Extracted records>
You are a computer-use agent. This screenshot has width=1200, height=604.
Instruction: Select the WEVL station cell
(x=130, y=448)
...
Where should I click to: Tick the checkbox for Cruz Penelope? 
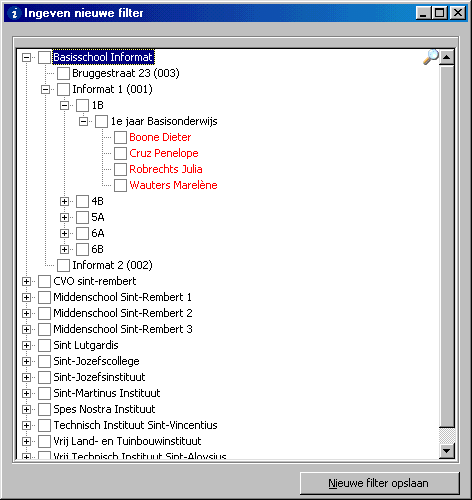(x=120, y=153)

Problem to work on>
Copy the records word for word, from the line containing "You are a computer-use" through the line containing "(x=130, y=448)", including both of those lines.

Final result>
You are a computer-use agent. This screenshot has width=1200, height=604.
Instruction: Select the WEVL station cell
(x=130, y=448)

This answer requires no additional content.